Scheduled integrations generally fall into one of the following:
- Scheduled data import
- Scheduled file import
- Scheduled file export
Scheduled data import integration
You'll use a scheduled integration to import when you have a third-party API that does not have webhooks or another pub/sub system. If a pre-built component is available, then you will use that. If a pre-built component for this third-party app isn't available, you'll need to build a fully fleshed-out custom component that wraps the various API endpoints containing the data the integration will query. The API then processes the query and returns the requested payload.
Your reusable custom component for import
In the event-driven import section, we talked about how you'll want to build a custom component for your app that can accept any data you need to import. The good news is that once you've built that component, you can also use it here within a scheduled import integration. It doesn't care how the data was sourced; all it cares about is taking the payload from Prismatic and providing it to your API.
Scheduled file import integrations
Some third-party apps may be configured with a file export instead of an API, which is more common with non-SaaS (legacy) systems. In this case, the app may write out data as PDF, XML, CSV, or another file type to an external data source such as Dropbox, SFTP, MS SQL, Queue, etc. To import this data, you'll build an integration that checks the location(s) according to a regular schedule to see if there are new files to process.
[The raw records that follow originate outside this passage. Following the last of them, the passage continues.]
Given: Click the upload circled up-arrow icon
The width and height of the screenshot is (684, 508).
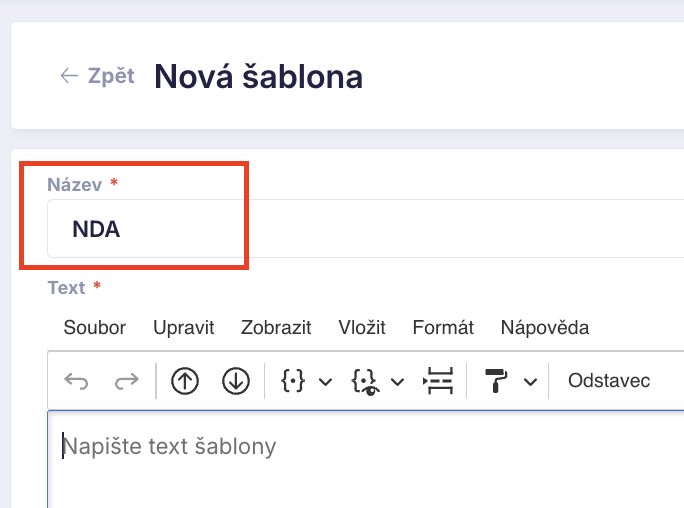Looking at the screenshot, I should [x=185, y=381].
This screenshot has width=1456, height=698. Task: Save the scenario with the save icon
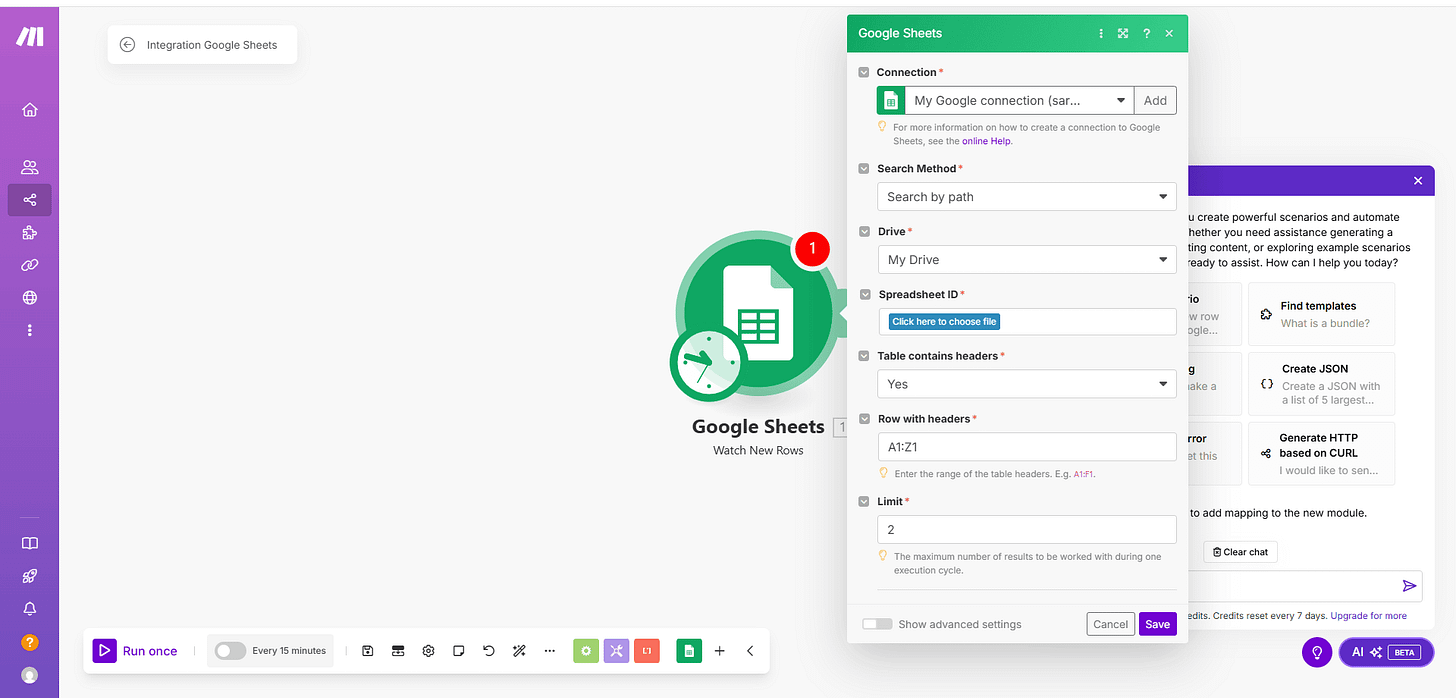click(367, 650)
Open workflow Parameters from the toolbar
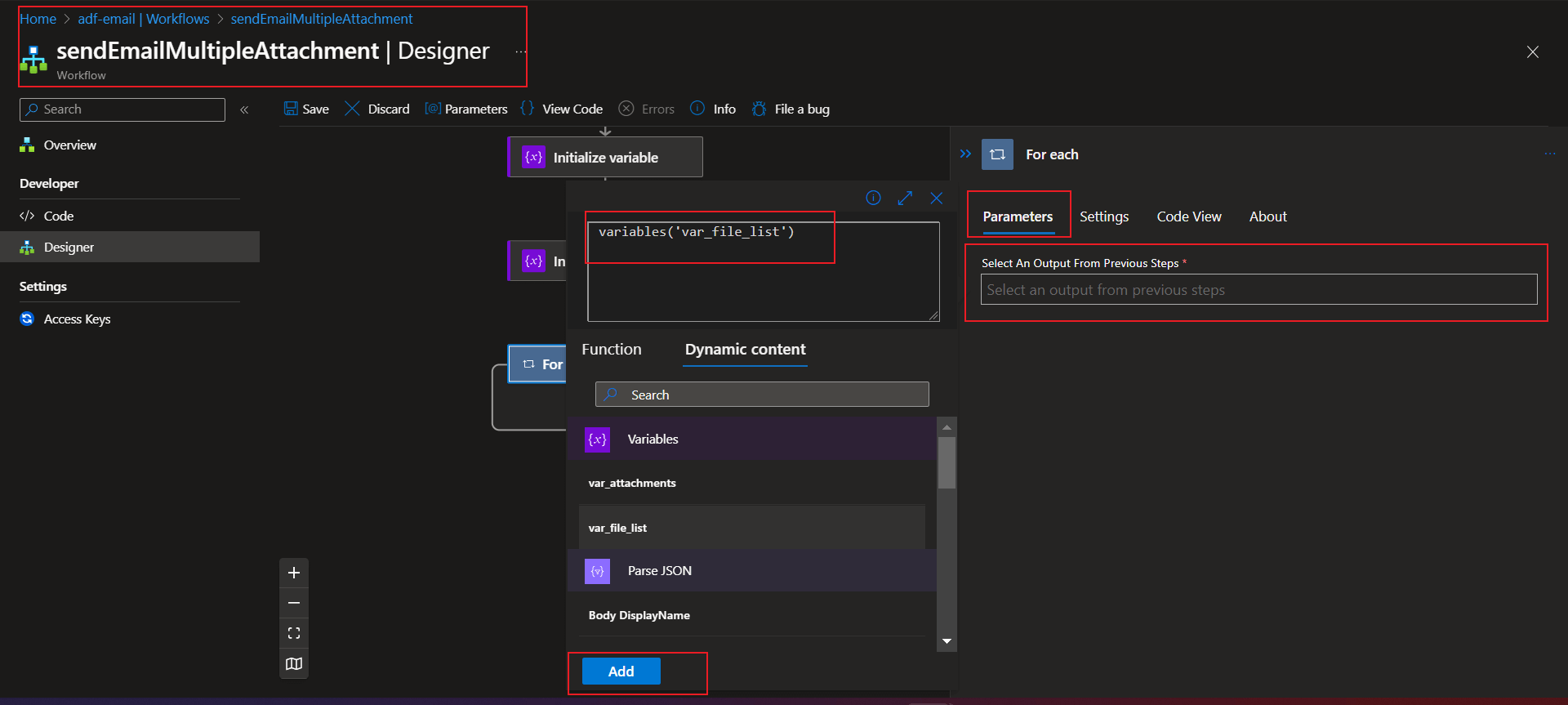The width and height of the screenshot is (1568, 705). (x=466, y=109)
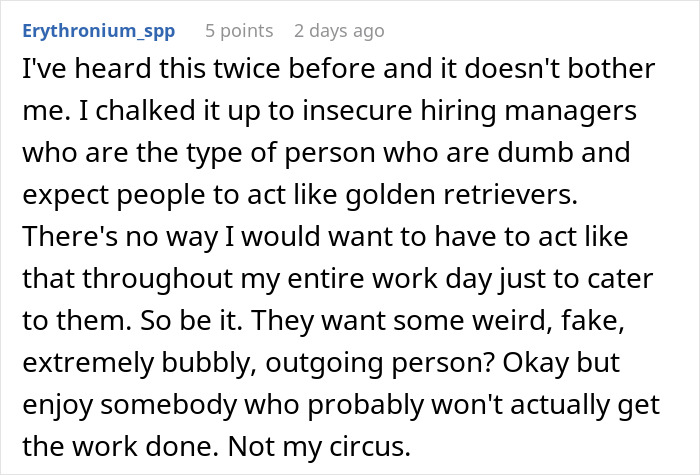This screenshot has height=475, width=700.
Task: Open the "2 days ago" comment permalink
Action: (x=338, y=31)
When there is new data within the location (for example, new XML files in a Dropbox folder), the third-party custom component you've built for your integration will loop over each of the files, process the files, and then move or delete the processed files. As with other scheduled integrations, this still is not near-real-time but can be current within a few minutes of the file(s) being placed in the external data source.
Scheduled file export integration
We tend to see this type of integration where you generate a regular report for your customers. You set up an integration where you are either querying your API (for your app) or a third-party API for specific data.
Once the data has been returned, your integration generates a file with the data in the necessary format (PDF, XML, CSV, etc.) Finally, this file is packaged up and sent off to its destination (which could range from a filesystem to email or SMS).
You should be able to use a built-in Prismatic component to handle the part where the file is placed into a filesystem, sent via email, etc.
A synchronous integration may be what you need if you have data from a third-party app that you must have right now. An integration of this type calls an integration URL and then waits for a response.
If a synchronous integration is working quickly and has very little to no lag between the call and the response, then the integration should work well. However, if the integration takes a while to run (much data to process, the third-party app is slow in fulfilling requests, etc.), that makes the integration susceptible to network disconnects and timeouts.
You are probably better off building this as a two-way asynchronous integration. Then, the integration can send off the request and "hang up." When the integration completes the process, it can "redial" to return the requested data.
As noted, hybrid integrations are some combination of other integration types. For example, suppose that your app supports webhooks, but the third-party app you are working with only has an API with no webhooks. As a result, you might build a hybrid integration where you have an event-driven export from your app but are running a scheduled data import from the third-party app. Instead of setting this up as two separate integrations, you would be able to combine them in the same integration with distinct flows.